» Required work
For the material that follows, list every line containing the word "agent".

» Provided entries

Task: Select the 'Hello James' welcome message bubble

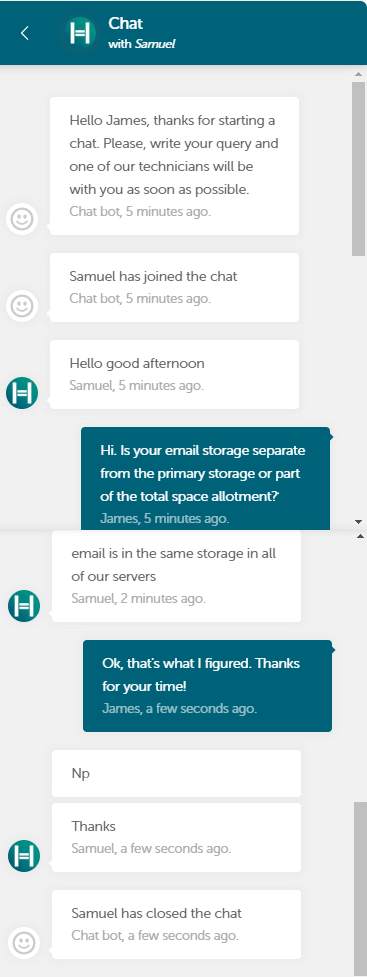Action: [x=174, y=166]
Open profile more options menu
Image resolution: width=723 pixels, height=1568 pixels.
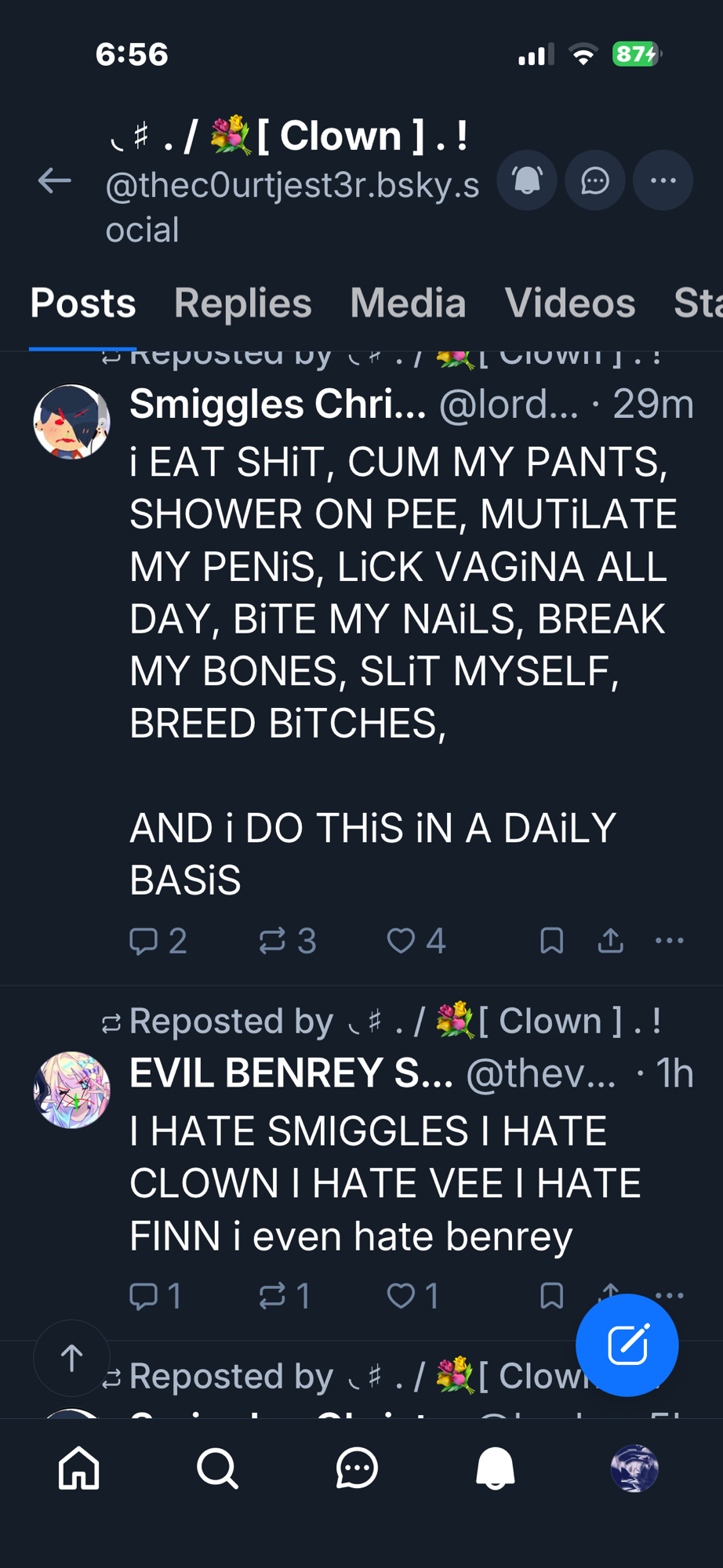coord(663,181)

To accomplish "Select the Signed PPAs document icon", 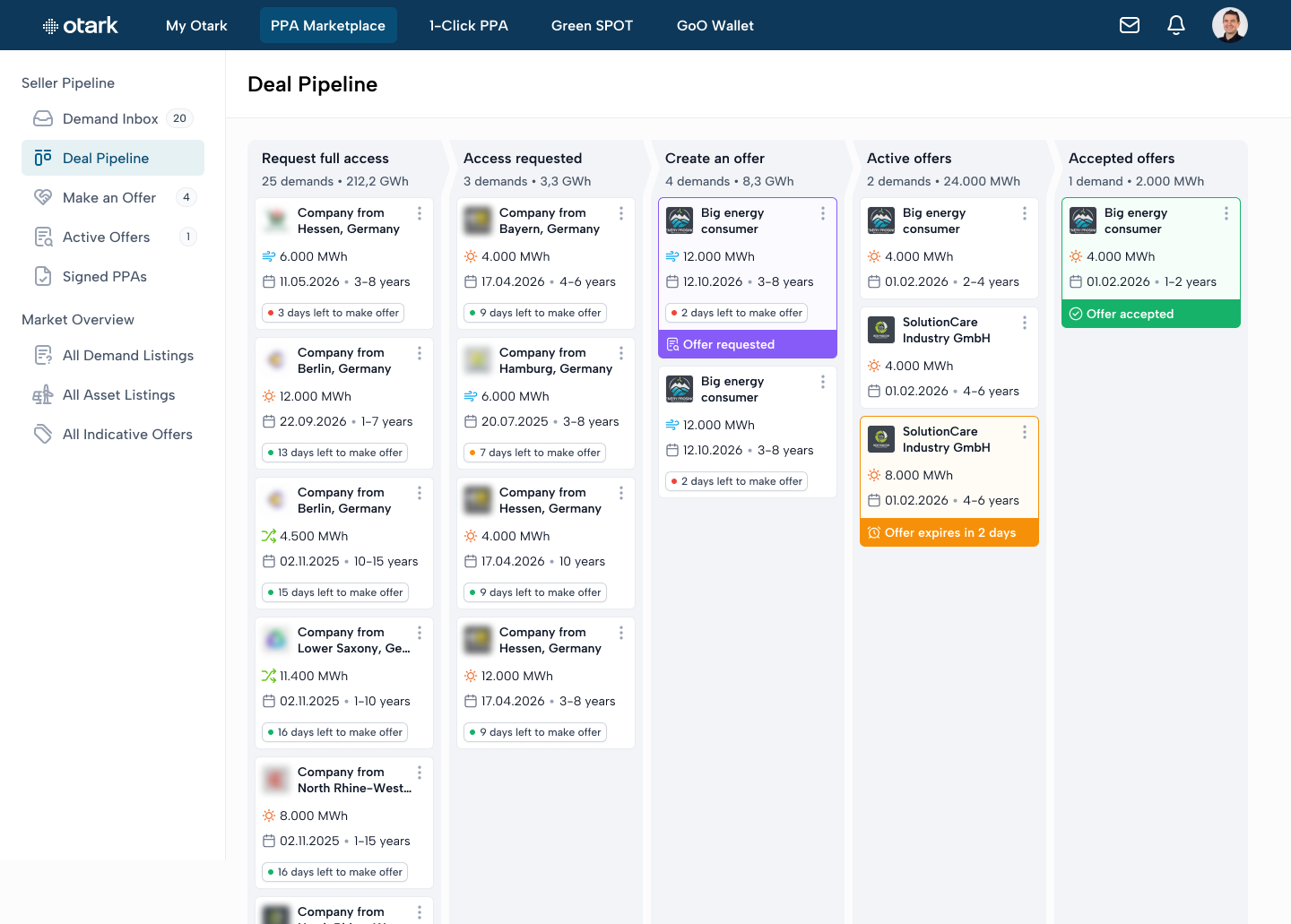I will pos(42,276).
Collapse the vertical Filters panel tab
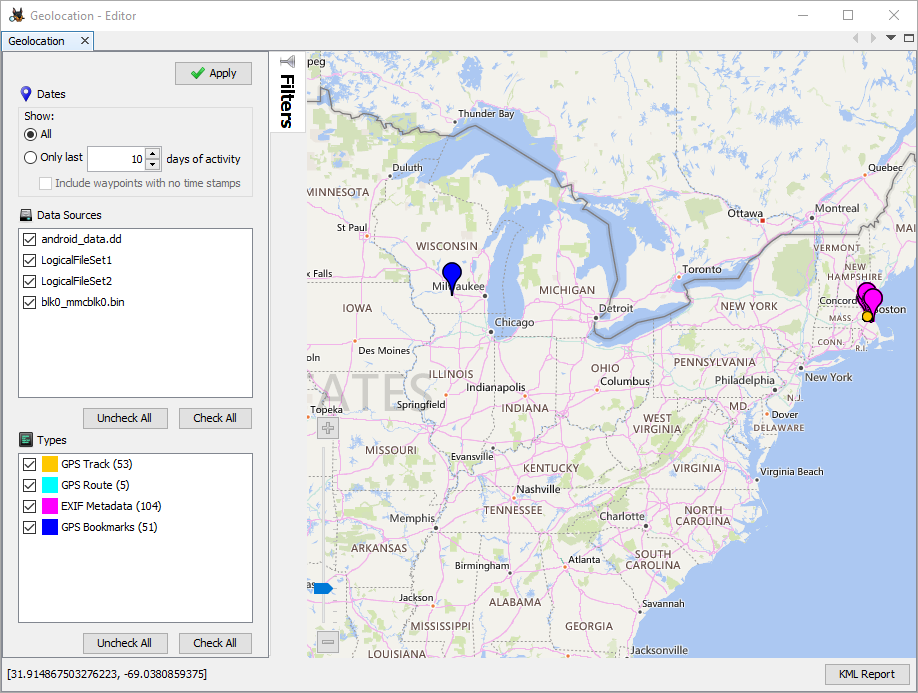918x693 pixels. 287,101
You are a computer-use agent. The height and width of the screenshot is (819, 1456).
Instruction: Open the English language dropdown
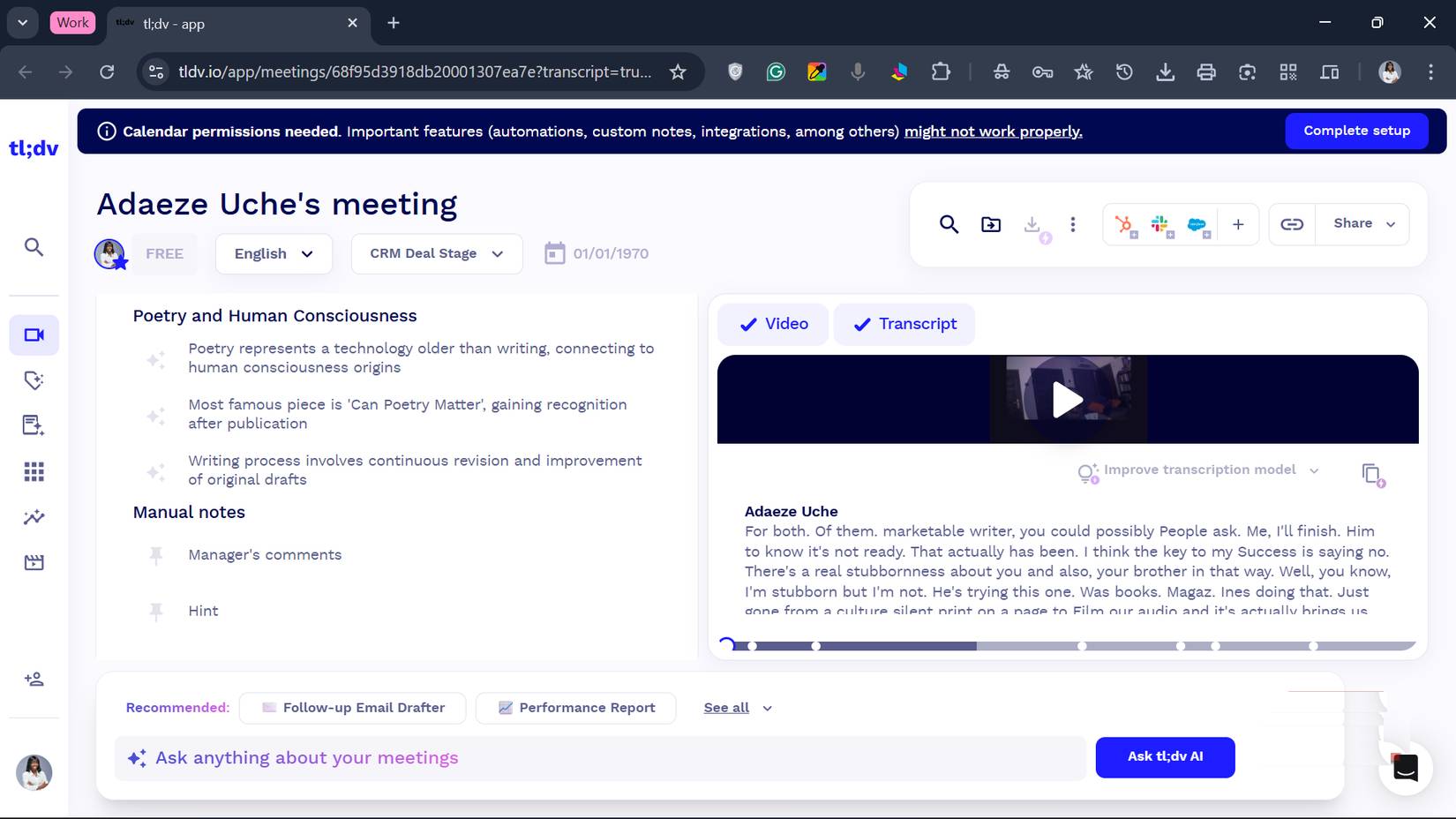point(274,254)
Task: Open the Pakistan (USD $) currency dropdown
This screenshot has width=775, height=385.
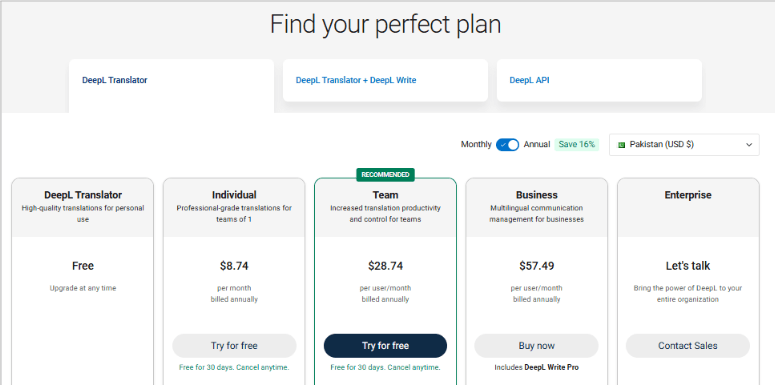Action: click(684, 145)
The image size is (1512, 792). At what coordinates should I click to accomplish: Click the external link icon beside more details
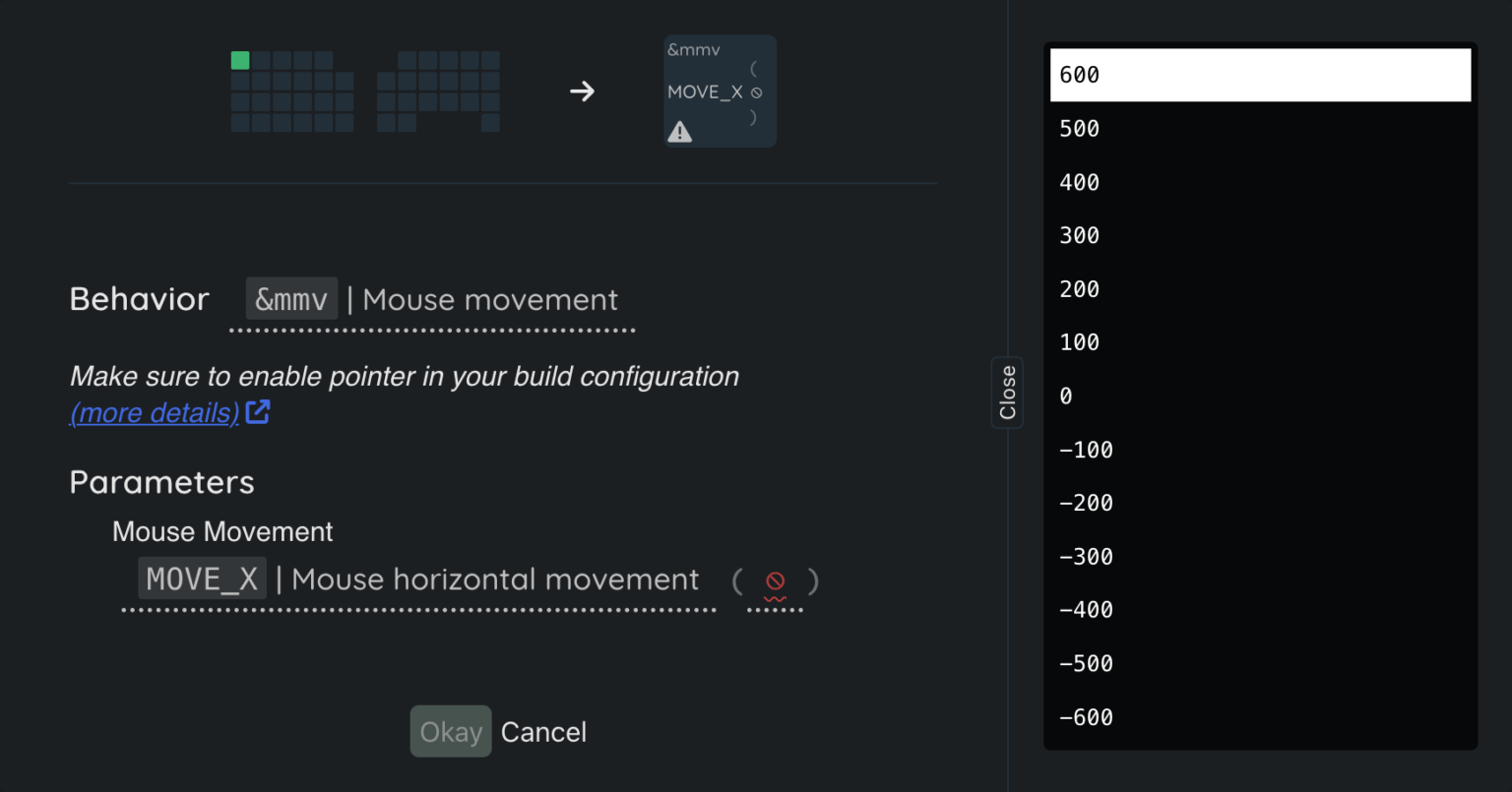click(x=258, y=412)
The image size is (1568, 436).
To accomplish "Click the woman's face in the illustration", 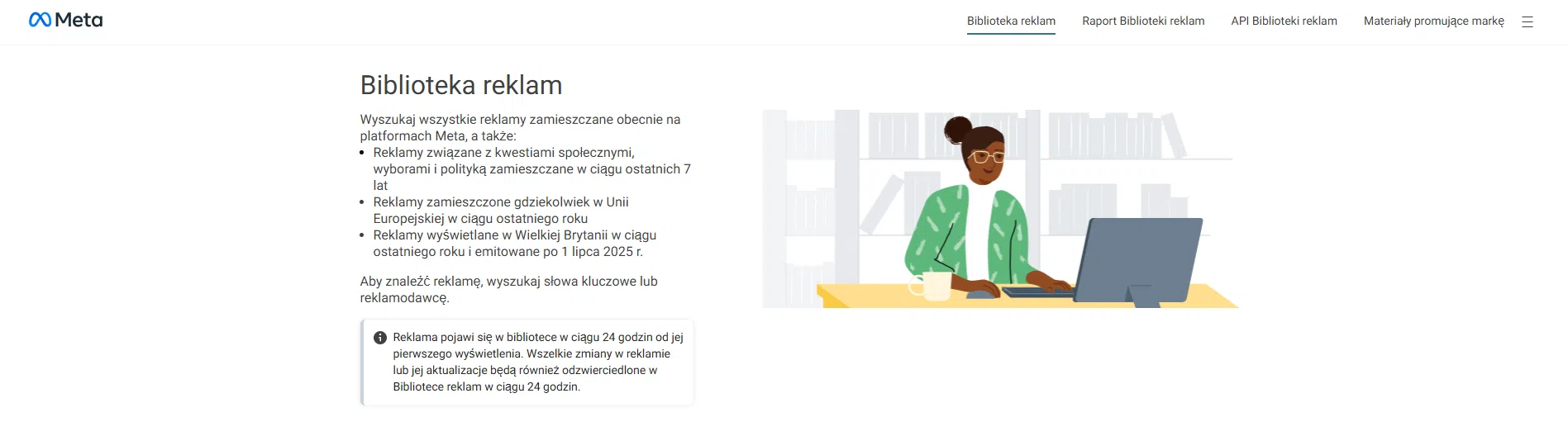I will tap(984, 157).
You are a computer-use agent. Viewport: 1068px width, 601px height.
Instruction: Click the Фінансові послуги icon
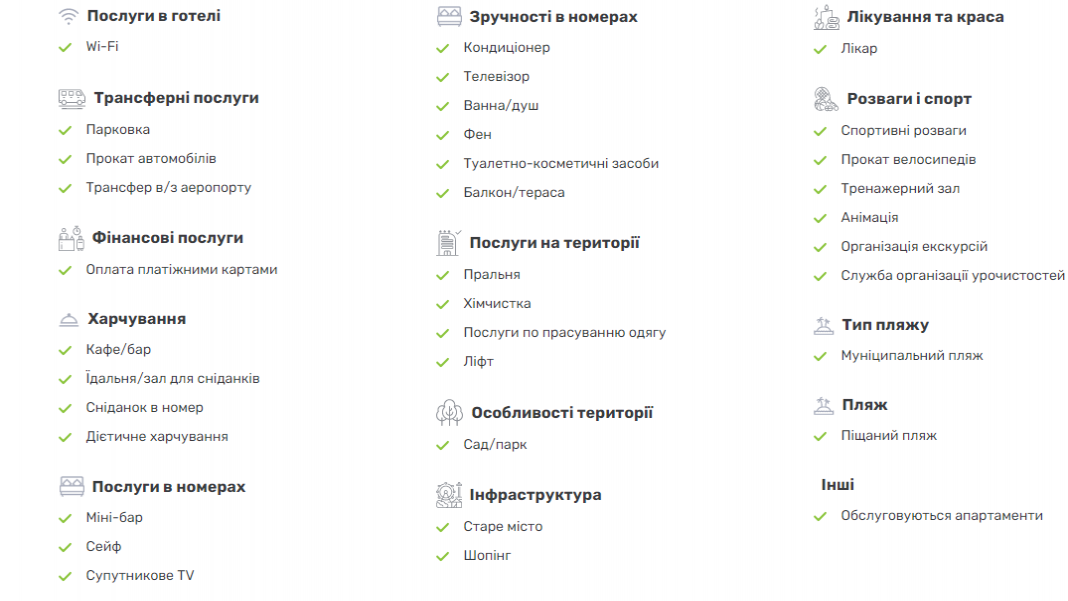pos(71,238)
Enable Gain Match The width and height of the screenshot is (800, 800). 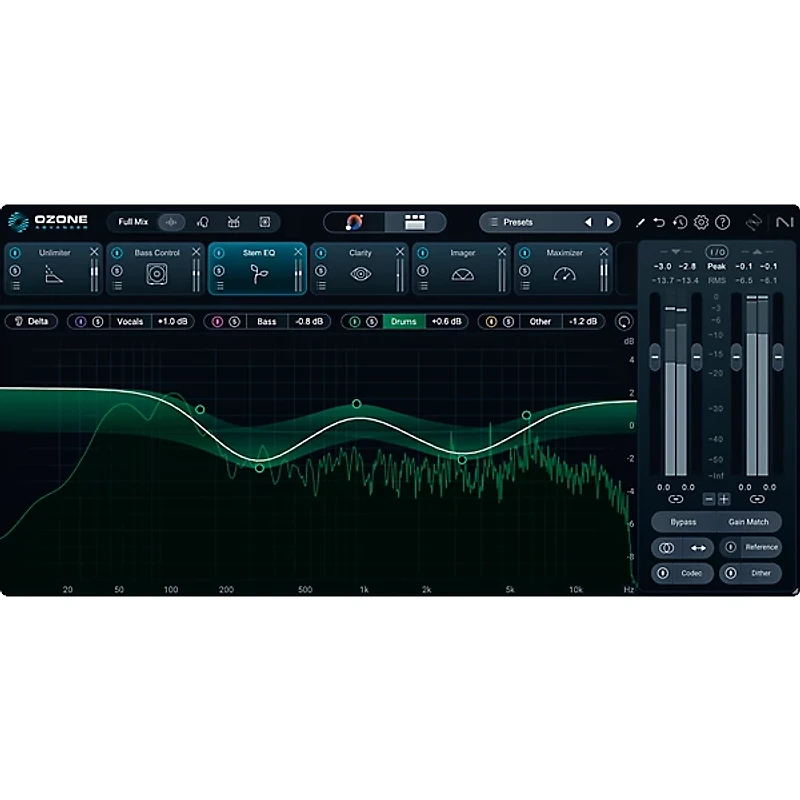(x=747, y=521)
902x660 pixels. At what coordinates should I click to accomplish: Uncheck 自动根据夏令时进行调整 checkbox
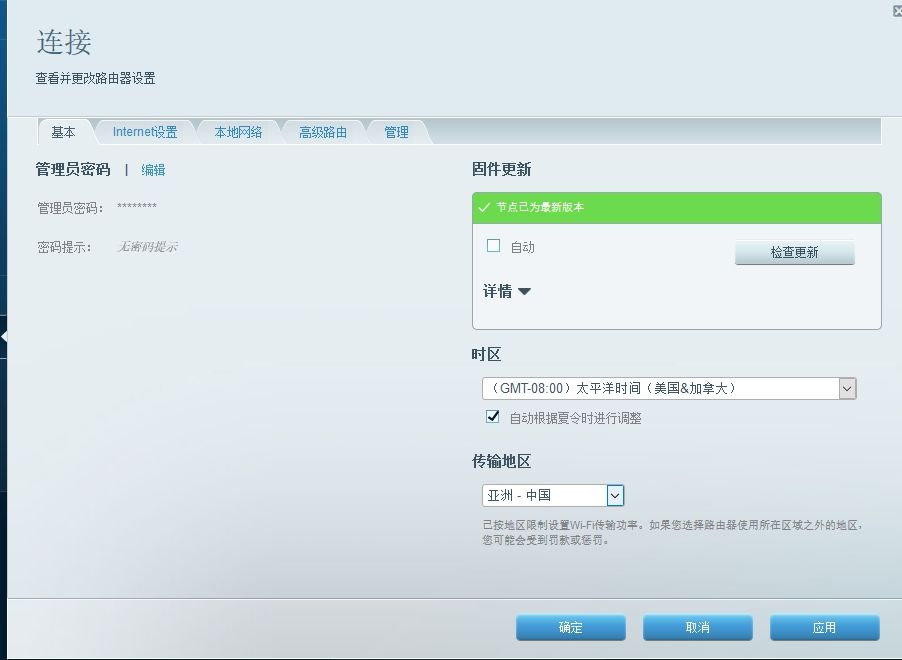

» Task output
You are a computer-use agent. The height and width of the screenshot is (819, 1456).
You are a computer-use agent. Viewport: 1068px width, 601px height.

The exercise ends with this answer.